- EEA Cross-Border Transfers. The U.S. and the EU will work towards, and hopefully reach, a cross-border data transfer solution.
- Ransomware. More ransomware attacks and increased regulatory scrutiny of companies that pay ransom demands.
- Digital Advertising. Development of alternate marketing strategies, and perhaps more reliance on consumer opt-in, as privacy laws further erode traditional tracking and targeting approaches.
- COVID-19 Data Sharing. Entities involved in the COVID-19 response ecosystem will continue to have reporting, data sharing, and management requirements that vary based on jurisdiction.

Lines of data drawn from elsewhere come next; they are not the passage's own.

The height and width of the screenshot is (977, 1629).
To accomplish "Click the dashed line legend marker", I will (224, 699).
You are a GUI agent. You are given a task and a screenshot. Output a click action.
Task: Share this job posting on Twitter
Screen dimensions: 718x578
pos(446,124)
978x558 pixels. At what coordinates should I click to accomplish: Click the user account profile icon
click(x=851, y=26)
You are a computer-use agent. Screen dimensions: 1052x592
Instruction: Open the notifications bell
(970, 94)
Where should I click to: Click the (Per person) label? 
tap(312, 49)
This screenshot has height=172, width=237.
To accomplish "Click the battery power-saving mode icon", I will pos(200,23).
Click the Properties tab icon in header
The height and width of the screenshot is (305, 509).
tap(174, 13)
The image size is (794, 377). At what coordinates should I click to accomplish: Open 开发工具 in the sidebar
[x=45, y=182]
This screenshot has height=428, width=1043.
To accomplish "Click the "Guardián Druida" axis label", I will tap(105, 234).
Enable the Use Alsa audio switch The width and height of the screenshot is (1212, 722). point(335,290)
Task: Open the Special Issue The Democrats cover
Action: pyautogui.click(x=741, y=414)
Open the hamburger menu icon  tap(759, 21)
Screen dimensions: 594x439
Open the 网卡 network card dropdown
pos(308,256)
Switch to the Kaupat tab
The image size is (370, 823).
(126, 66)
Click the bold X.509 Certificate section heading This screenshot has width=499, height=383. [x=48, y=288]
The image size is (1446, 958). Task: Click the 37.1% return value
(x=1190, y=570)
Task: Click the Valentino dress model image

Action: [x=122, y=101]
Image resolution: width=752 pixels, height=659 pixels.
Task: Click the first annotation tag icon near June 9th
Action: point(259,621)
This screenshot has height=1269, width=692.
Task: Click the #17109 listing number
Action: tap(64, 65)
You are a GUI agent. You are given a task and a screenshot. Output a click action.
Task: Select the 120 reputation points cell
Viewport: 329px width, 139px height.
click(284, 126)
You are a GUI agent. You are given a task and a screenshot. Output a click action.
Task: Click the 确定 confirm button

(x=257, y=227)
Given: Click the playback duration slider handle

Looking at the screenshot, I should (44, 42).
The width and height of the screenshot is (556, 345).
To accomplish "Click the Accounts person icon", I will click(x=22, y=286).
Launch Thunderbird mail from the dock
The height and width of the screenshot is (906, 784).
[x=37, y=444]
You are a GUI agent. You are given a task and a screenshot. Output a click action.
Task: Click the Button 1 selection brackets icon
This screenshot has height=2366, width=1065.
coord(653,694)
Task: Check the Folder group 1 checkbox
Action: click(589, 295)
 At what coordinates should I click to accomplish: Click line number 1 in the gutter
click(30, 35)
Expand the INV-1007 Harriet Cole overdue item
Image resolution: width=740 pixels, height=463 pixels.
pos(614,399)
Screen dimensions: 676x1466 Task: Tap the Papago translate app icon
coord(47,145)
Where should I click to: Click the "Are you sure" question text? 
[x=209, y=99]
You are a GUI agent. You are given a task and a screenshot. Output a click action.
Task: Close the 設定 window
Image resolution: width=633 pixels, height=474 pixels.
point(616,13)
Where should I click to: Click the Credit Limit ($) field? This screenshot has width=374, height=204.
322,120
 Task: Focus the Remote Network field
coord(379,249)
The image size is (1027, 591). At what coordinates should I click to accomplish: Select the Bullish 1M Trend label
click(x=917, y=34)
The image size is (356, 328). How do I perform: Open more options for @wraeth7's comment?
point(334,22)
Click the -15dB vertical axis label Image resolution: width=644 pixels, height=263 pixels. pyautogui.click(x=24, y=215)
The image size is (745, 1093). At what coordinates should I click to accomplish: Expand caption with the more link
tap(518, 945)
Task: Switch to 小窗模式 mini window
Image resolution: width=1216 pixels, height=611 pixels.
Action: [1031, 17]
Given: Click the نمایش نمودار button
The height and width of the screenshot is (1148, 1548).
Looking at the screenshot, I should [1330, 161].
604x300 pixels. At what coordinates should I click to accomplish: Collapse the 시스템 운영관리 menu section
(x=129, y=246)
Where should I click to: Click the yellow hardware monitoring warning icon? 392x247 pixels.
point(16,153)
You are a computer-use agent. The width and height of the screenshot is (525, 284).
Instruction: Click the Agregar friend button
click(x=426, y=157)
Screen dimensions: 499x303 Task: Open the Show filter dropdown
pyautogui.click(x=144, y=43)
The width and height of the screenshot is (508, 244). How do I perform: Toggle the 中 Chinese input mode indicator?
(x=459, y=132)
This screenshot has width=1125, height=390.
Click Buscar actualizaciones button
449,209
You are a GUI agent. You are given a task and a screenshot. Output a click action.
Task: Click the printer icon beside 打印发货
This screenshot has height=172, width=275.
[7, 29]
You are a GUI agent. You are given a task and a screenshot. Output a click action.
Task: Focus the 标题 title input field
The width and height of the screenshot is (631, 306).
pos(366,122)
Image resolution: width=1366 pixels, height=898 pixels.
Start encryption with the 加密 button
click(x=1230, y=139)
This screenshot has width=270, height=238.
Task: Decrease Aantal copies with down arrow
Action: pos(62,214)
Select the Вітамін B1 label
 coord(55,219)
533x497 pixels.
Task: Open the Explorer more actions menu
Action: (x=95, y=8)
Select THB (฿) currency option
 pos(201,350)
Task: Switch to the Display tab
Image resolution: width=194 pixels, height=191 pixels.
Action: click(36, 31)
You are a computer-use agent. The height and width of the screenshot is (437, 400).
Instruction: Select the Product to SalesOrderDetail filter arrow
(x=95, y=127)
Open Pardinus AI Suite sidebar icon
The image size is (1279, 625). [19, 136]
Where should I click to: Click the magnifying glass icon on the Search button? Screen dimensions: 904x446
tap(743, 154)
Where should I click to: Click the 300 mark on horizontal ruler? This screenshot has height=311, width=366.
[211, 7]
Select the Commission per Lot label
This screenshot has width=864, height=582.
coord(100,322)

- Access Requests. Businesses will make operational updates relating to employee and B2B data collection, geolocation, cross-contextual behavioral advertising and sharing to ensure compliance with the 12-month “look-back” requirement for access requests.
- State Privacy Legislation. Other states will join California and pass their own privacy laws, further complicating compliance for companies.
- FTC Investigations. With the Biden administration in place, there will be an increase in privacy-related regulatory investigations.
- Health Data Compliance. Further complications in health data compliance between state and federal law.
- Record Retention Policies. There will be increased focus on the appropriate retention periods and consumer notice of retention periods in the EU, and by 2023 in California under the CPRA.
- Privilege in Breach Investigations. There will be more litigation and guidance on steps to trigger and not inadvertently waive privilege in relation to third party forensic investigations.